Le notizie politiche del fine settimana, a partire dalle posizioni della candidata alle presidenziali francesi Marine le Pen (che ha parlato di uscita dall’Ue e dalla Nato) così come l’Europa a due velocità evocata dalla cancelliera Angela Merkel, hanno inciso molto sul nervosismo dei mercati finanziari italiani: ieri lo spread con la Germania si è aperto fino a 200 punti base, ai massimi da tre anni a questa parte e Piazza Affari ha perso il 2,21%; tutti i titoli bancari hanno segnato bufera.
Ma ovviamente un titolo alle prese con un aumento di capitale da 13 miliardi non può che far peggio e le aspettative sono per altre sedute difficili. Il finale di partita è noto: c’è un consorzio di garanzia costituito da 30 banche (per quanto come sempre subordinato alle cosiddette Mac, cioè alle condizioni avverse di mercato che fanno saltare gli impegni) tuttavia la qualità della risposta da parte del mercato non è indifferente. Se la forte debolezza dovesse proseguire nei prossimi giorni, il quadro complessivo si farebbe più pesante. Per ora, lo scivolone viene considerato accettabile.

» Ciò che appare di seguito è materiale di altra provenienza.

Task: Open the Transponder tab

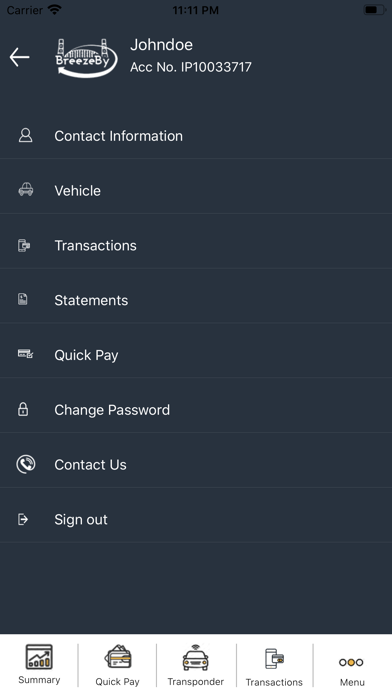Action: 196,664
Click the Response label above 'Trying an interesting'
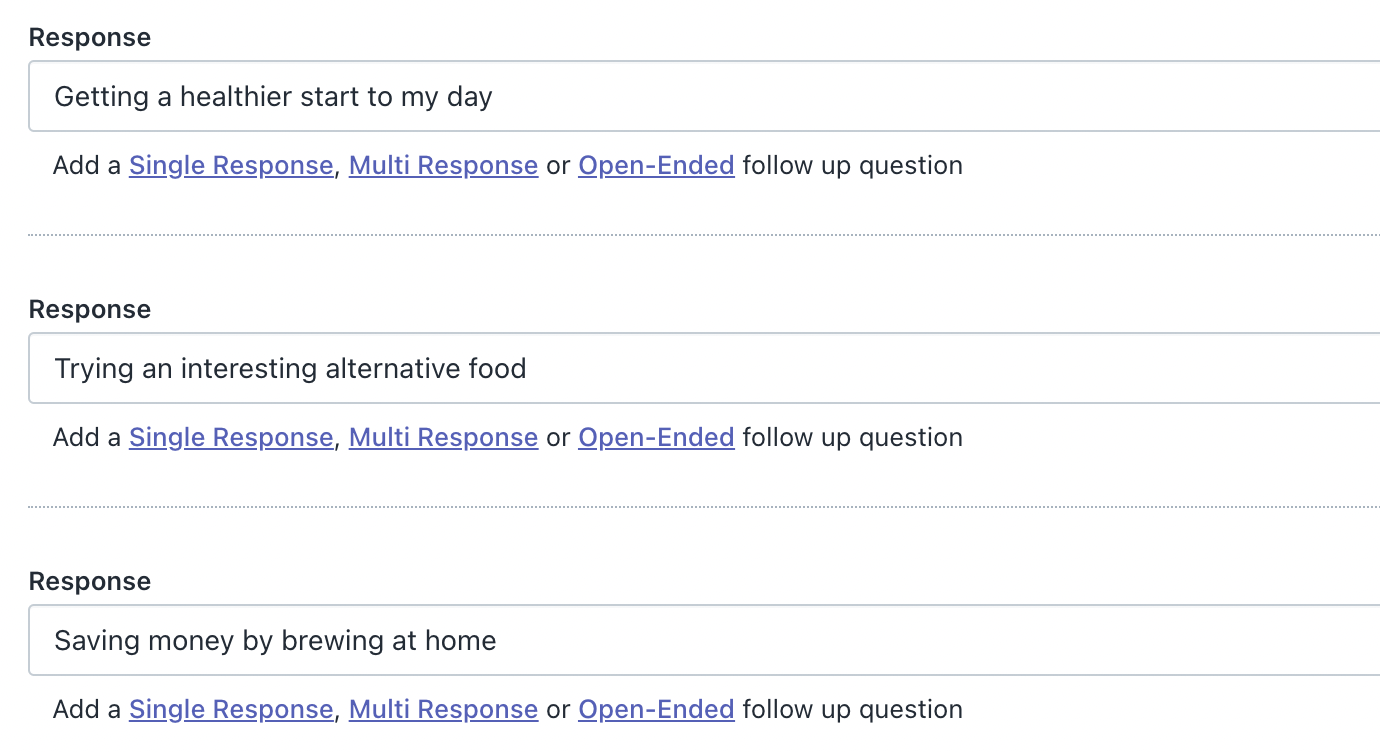This screenshot has width=1380, height=752. 90,310
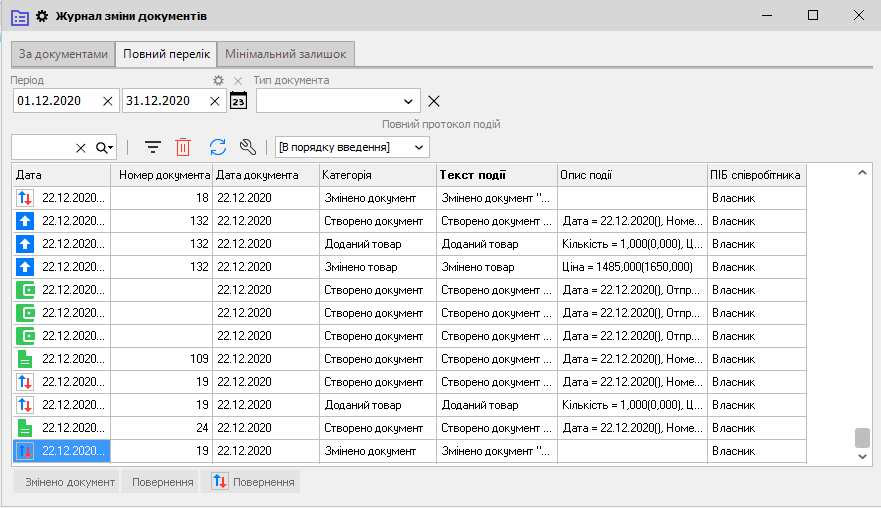Open the 'Мінімальний залишок' tab
881x508 pixels.
(x=286, y=54)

Scontato, comunque, il rimescolamento degli azionisti. Complessivamente il blocco delle Fondazioni dovrebbe scendere da circa il 9 a poco più del 5%. Cariverona ha già reso noto che parteciperà all’aumento ma scendendo dal 2,23 all’1,8%, è possibile che Fondazione Crt faccia altrettanto (andando a sua volta all’1,8%) le piccole di sicuro avranno ancora più difficoltà a far fronte alle richieste di mezzi freschi). Complessivamente, dovrebbero passare dal 9 al 5-6%. Leonardo Del Vecchio invece è intenzionato a sottoscrivere l’intera quota (a sua volta ha intorno all’1%). Altre posizioni ufficiali per ora non ce ne sono: Caltagirone, che ha poco meno dell’1%, probabilmente sta ancora riflettendo su come muoversi e scioglierà le riserve nelle prossime due settimane (l’andamento del titolo potrebbe fare la differenza, nella scelta finale). Tra l’altro, entrambi i due grandi soci privati hanno una quota superiore al 3% in Generali.

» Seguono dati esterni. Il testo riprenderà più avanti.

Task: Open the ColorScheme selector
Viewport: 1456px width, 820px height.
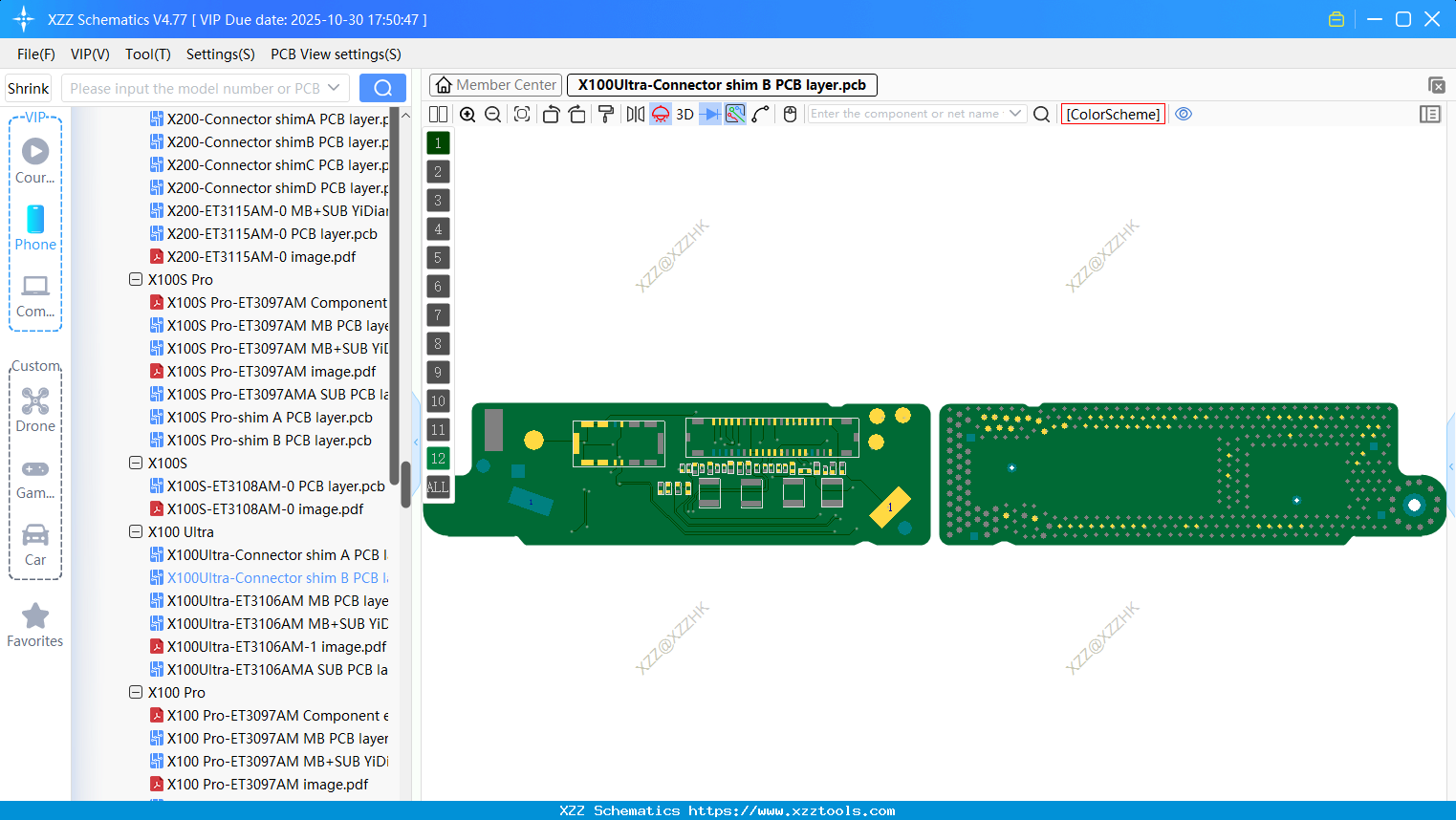Action: click(1112, 114)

L’altro socio importante, Aabar, ha il 5% della banca di Piazza Gae Aulenti: attualmente esprime uno dei due vice presidenti della banca, Luca Montezemolo. Nel 2018, quando andrà a scadenza il cda attuale, la struttura del consiglio sarà semplificata (ci sarà un solo vice presidente). Ma l’aumento in corso potrebbe portare ad una nuova struttura dell’azionariato, con una presenza ben più corposa di grandi fondi internazionali. E, chissà, anche ad un’accelerazione della riforma della governance.